Additionally, those people undertaking computer forensics must be aware of the statutory laws present within their political jurisdiction and how they affect them. For instance, the United States has three statutory laws, the Wiretap Act, Pen Registers and Trap and Trace Devices Statute and the Stored Wired and Electronic Communication Act. Any violation of these laws while in the course of their work is tantamount to a federal felony punishable by law. This requires prior consultation before conducting any forensic exercise to acquaint oneself with the existent laws. Adherence must also be paid to the reliability of evidence collected, as there are laws that govern the entire collection process. One must therefore have the authority to collect data and use admissible methods to do so.

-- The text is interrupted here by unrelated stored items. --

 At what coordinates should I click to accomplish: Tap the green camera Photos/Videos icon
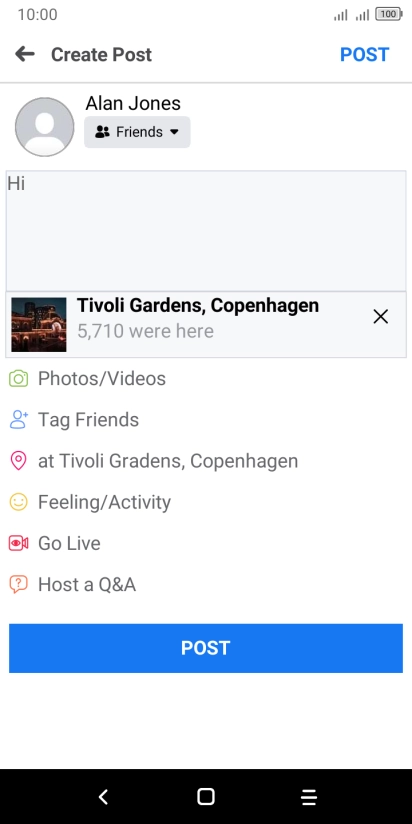[x=18, y=378]
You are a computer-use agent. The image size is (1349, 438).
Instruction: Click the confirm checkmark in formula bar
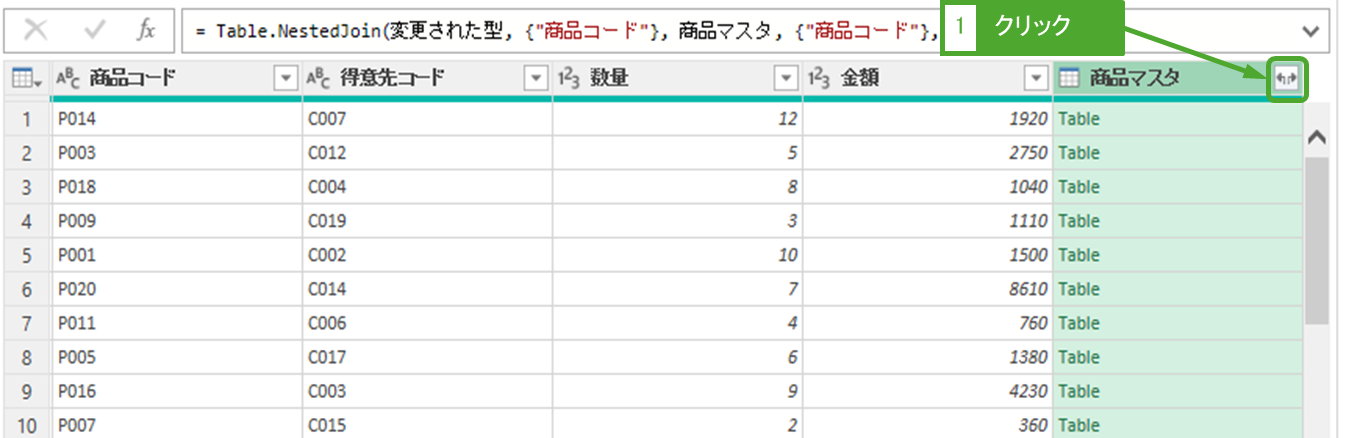[x=95, y=31]
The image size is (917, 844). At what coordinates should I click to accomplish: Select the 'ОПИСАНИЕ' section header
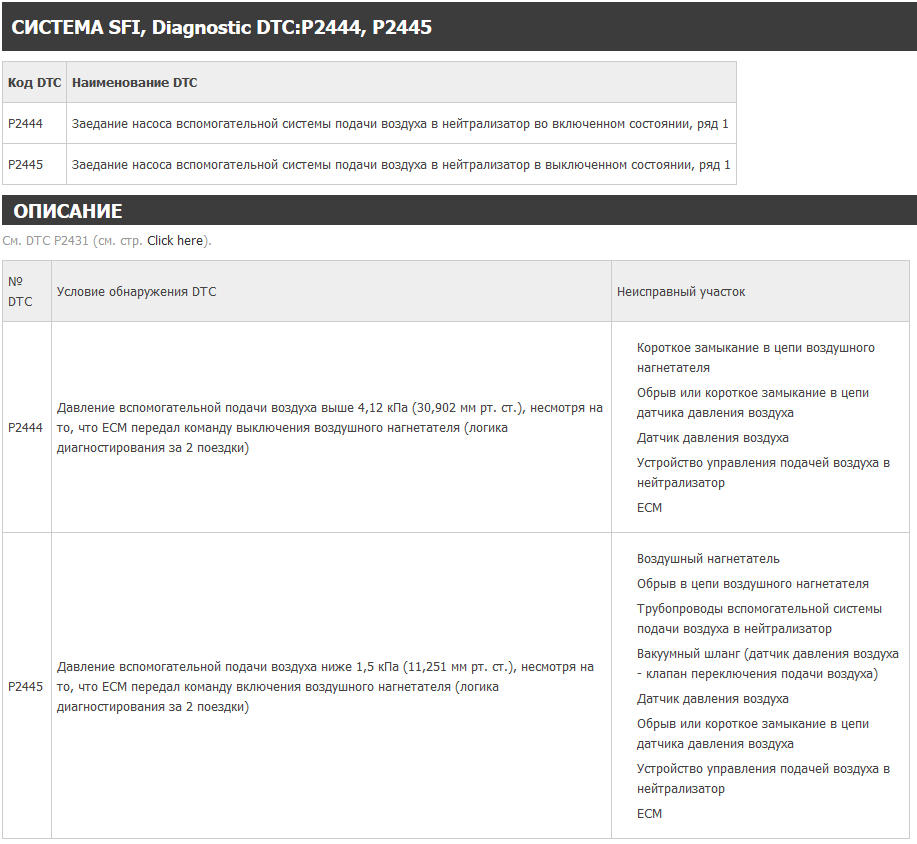pos(68,211)
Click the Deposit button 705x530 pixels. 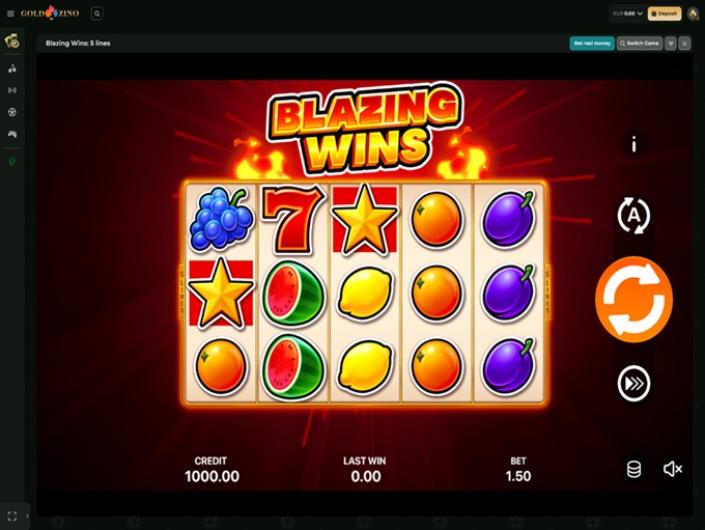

Many countries have undergone transformation of their laws to support computer forensics. As mentioned earlier, it is a relatively new form of crime solving yet to be fully accepted into the legal systems. As a measure of accepting it, many improvements have been made in the computer forensics field to offer relief to forensics professionals. Existent laws are being tightened to as a measure of dealing with cyber or computer criminals. Their increase has led to the necessity of computer forensics and the fact that these acts are criminal means the law always takes precedence in such matters.

Conclusively, computer forensics is best practiced when there is proper technical knowledge and the experts are fully aware of the laws that govern the field of forensics. Technical knowledge coupled with sound legal knowledge is a guarantee of a conclusive forensics operation. Given the importance placed on computer forensics for its help in solving cyber related crime, it is of equal essence to ensure that it is conducted in the best manner possible. This is to ensure that the evidence that reaches the court is credible and not derived from hearsay. In order for this to happen, technical and legal knowledge are essential in the part of the forensics expert. For instance technical knowledge as seen from the above report ensures successful data retrieval. The capturing of data from the computer cannot take place without a certified technician with adequate computer knowledge. In a situation where a technician is not well equipped then the amount of evidence collected may not be sufficient enough for presentation in a court of law, especially because some components of the computer may have been overlooked. Legally, it is equally important to understand the aspects of law that relate to computer forensics or else the job conducted will not be satisfactory.